◆ What is expected:
Put every line of the material below into a Markdown table with two columns, Row and Line. Number the rows in order and skip any blank lines.

◆ Data for this exercise:
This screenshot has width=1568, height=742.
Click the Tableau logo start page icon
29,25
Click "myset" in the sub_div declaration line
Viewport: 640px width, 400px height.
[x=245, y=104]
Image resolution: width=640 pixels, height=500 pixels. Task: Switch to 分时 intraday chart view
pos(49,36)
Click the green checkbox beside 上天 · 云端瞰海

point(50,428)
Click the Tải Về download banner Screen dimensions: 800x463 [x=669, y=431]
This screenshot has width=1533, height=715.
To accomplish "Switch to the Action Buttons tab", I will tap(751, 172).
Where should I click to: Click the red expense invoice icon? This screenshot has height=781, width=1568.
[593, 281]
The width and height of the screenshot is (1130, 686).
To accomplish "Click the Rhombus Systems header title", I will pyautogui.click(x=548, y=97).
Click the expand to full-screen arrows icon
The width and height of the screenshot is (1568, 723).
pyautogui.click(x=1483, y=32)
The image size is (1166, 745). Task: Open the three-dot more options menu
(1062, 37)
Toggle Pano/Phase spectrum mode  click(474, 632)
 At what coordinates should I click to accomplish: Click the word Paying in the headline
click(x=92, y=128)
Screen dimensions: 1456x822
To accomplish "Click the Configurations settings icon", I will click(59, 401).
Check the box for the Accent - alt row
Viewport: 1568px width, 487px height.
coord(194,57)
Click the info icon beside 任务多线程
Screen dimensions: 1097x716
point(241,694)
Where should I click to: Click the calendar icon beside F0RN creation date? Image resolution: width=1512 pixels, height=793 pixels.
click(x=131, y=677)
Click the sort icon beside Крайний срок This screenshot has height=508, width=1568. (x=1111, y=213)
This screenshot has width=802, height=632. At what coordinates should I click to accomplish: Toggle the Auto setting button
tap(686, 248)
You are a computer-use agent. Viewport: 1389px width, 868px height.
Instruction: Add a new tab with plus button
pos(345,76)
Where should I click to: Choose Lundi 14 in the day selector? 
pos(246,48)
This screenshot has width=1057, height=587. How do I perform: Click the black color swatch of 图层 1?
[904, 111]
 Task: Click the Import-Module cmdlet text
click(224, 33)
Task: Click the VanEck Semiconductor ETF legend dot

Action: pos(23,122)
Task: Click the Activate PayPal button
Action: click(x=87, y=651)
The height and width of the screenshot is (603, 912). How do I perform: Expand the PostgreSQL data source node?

◆ Result below:
| Row | Line |
|---|---|
| 1 | This screenshot has width=1568, height=742. |
| 2 | Click the Tableau logo start page icon |
| 3 | 29,25 |
| 4 | Click "myset" in the sub_div declaration line |
| 5 | Viewport: 640px width, 400px height. |
| 6 | [x=245, y=104] |
| 7 | Image resolution: width=640 pixels, height=500 pixels. Task: Switch to 分时 intraday chart view |
| 8 | pos(49,36) |
| 9 | Click the green checkbox beside 上天 · 云端瞰海 |
| 10 | point(50,428) |
| 11 | Click the Tải Về download banner Screen dimensions: 800x463 [x=669, y=431] |
| 12 | This screenshot has width=1533, height=715. |
| 13 | To accomplish "Switch to the Action Buttons tab", I will tap(751, 172). |
| 14 | Where should I click to: Click the red expense invoice icon? This screenshot has height=781, width=1568. |
| 15 | [593, 281] |
| 16 | The width and height of the screenshot is (1130, 686). |
| 17 | To accomplish "Click the Rhombus Systems header title", I will pyautogui.click(x=548, y=97). |
| 18 | Click the expand to full-screen arrows icon |
| 19 | The width and height of the screenshot is (1568, 723). |
| 20 | pyautogui.click(x=1483, y=32) |
| 21 | The image size is (1166, 745). Task: Open the three-dot more options menu |
| 22 | (1062, 37) |
| 23 | Toggle Pano/Phase spectrum mode  click(474, 632) |
| 24 |  At what coordinates should I click to accomplish: Click the word Paying in the headline |
| 25 | click(x=92, y=128) |
| 26 | Screen dimensions: 1456x822 |
| 27 | To accomplish "Click the Configurations settings icon", I will click(59, 401). |
| 28 | Check the box for the Accent - alt row |
| 29 | Viewport: 1568px width, 487px height. |
| 30 | coord(194,57) |
| 31 | Click the info icon beside 任务多线程 |
| 32 | Screen dimensions: 1097x716 |
| 33 | point(241,694) |
| 34 | Where should I click to: Click the calendar icon beside F0RN creation date? Image resolution: width=1512 pixels, height=793 pixels. |
| 35 | click(x=131, y=677) |
| 36 | Click the sort icon beside Крайний срок This screenshot has height=508, width=1568. (x=1111, y=213) |
| 37 | This screenshot has width=802, height=632. At what coordinates should I click to accomplish: Toggle the Auto setting button |
| 38 | tap(686, 248) |
| 39 | You are a computer-use agent. Viewport: 1389px width, 868px height. |
| 40 | Instruction: Add a new tab with plus button |
| 41 | pos(345,76) |
| 42 | Where should I click to: Choose Lundi 14 in the day selector?  |
| 43 | pos(246,48) |
| 44 | This screenshot has width=1057, height=587. How do I perform: Click the black color swatch of 图层 1? |
| 45 | [904, 111] |
| 46 |  Task: Click the Import-Module cmdlet text |
| 47 | click(224, 33) |
| 48 | Task: Click the VanEck Semiconductor ETF legend dot |
| 49 | Action: pos(23,122) |
| 50 | Task: Click the Activate PayPal button |
| 51 | Action: click(x=87, y=651) |
| 52 | The height and width of the screenshot is (603, 912). How do I perform: Expand the PostgreSQL data source node? |